## Exercise goal
The reply should be an exact transcription of every record.

+-------+

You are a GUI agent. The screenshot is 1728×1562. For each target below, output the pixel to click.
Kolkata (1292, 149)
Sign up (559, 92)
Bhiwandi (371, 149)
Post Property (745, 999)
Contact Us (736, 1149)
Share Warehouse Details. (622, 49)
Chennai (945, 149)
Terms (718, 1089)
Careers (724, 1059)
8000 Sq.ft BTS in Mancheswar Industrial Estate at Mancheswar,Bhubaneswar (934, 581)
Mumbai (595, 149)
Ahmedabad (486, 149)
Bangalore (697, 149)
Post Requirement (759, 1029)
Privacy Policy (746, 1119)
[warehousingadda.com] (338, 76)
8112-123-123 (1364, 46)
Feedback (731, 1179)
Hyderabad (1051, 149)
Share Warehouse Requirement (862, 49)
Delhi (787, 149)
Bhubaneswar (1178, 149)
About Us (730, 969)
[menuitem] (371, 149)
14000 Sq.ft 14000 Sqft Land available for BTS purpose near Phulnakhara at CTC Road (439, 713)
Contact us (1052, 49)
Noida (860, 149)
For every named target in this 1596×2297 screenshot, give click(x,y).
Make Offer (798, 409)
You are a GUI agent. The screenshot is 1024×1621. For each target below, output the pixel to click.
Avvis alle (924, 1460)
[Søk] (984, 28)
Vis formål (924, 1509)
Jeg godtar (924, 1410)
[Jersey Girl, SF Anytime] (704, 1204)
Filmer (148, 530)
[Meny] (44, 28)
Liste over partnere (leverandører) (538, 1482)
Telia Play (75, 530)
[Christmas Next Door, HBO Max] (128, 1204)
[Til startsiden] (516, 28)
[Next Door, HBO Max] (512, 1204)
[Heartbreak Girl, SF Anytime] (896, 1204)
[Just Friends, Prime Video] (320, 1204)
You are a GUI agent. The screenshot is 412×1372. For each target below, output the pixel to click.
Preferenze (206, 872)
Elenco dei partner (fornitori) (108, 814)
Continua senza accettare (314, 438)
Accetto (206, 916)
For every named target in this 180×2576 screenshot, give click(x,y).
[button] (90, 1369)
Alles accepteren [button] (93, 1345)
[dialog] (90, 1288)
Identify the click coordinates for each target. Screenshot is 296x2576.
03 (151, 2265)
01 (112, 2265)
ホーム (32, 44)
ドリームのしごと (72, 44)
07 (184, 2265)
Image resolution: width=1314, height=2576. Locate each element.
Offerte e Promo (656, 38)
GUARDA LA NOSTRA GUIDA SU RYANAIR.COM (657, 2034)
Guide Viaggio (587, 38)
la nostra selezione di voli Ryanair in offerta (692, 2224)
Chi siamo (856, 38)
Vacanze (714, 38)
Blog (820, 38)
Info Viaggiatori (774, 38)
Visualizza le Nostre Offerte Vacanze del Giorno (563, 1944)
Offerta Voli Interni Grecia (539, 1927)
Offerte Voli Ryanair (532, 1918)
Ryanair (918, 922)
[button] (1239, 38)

+-------+

## Your response
You are a GUI agent. The screenshot is 1728×1562. For each target below, output the pixel to click.
Kolkata (1292, 149)
Sign up (559, 92)
Bhiwandi (371, 149)
Post Property (745, 999)
Contact Us (736, 1149)
Share Warehouse Details. (622, 49)
Chennai (945, 149)
Terms (718, 1089)
Careers (724, 1059)
8000 Sq.ft BTS in Mancheswar Industrial Estate at Mancheswar,Bhubaneswar (934, 581)
Mumbai (595, 149)
Ahmedabad (486, 149)
Bangalore (697, 149)
Post Requirement (759, 1029)
Privacy Policy (746, 1119)
[warehousingadda.com] (338, 76)
8112-123-123 (1364, 46)
Feedback (731, 1179)
Hyderabad (1051, 149)
Share Warehouse Requirement (862, 49)
Delhi (787, 149)
Bhubaneswar (1178, 149)
About Us (730, 969)
[menuitem] (371, 149)
14000 Sq.ft 14000 Sqft Land available for BTS purpose near Phulnakhara at CTC Road (439, 713)
Contact us (1052, 49)
Noida (860, 149)
For every named target in this 1596×2297 screenshot, give click(x,y).
Make Offer (798, 409)
You are a GUI agent. The screenshot is 1024×1621. For each target below, output the pixel to click.
Avvis alle (924, 1460)
[Søk] (984, 28)
Vis formål (924, 1509)
Jeg godtar (924, 1410)
[Jersey Girl, SF Anytime] (704, 1204)
Filmer (148, 530)
[Meny] (44, 28)
Liste over partnere (leverandører) (538, 1482)
Telia Play (75, 530)
[Christmas Next Door, HBO Max] (128, 1204)
[Til startsiden] (516, 28)
[Next Door, HBO Max] (512, 1204)
[Heartbreak Girl, SF Anytime] (896, 1204)
[Just Friends, Prime Video] (320, 1204)
You are a GUI agent. The screenshot is 412×1372. For each target below, output the pixel to click.
Preferenze (206, 872)
Elenco dei partner (fornitori) (108, 814)
Continua senza accettare (314, 438)
Accetto (206, 916)
For every named target in this 180×2576 screenshot, give click(x,y).
[button] (90, 1369)
Alles accepteren [button] (93, 1345)
[dialog] (90, 1288)
Identify the click coordinates for each target. Screenshot is 296x2576.
03 (151, 2265)
01 (112, 2265)
ホーム (32, 44)
ドリームのしごと (72, 44)
07 (184, 2265)
Image resolution: width=1314, height=2576. Locate each element.
Offerte e Promo (656, 38)
GUARDA LA NOSTRA GUIDA SU RYANAIR.COM (657, 2034)
Guide Viaggio (587, 38)
la nostra selezione di voli Ryanair in offerta (692, 2224)
Chi siamo (856, 38)
Vacanze (714, 38)
Blog (820, 38)
Info Viaggiatori (774, 38)
Visualizza le Nostre Offerte Vacanze del Giorno (563, 1944)
Offerta Voli Interni Grecia (539, 1927)
Offerte Voli Ryanair (532, 1918)
Ryanair (918, 922)
[button] (1239, 38)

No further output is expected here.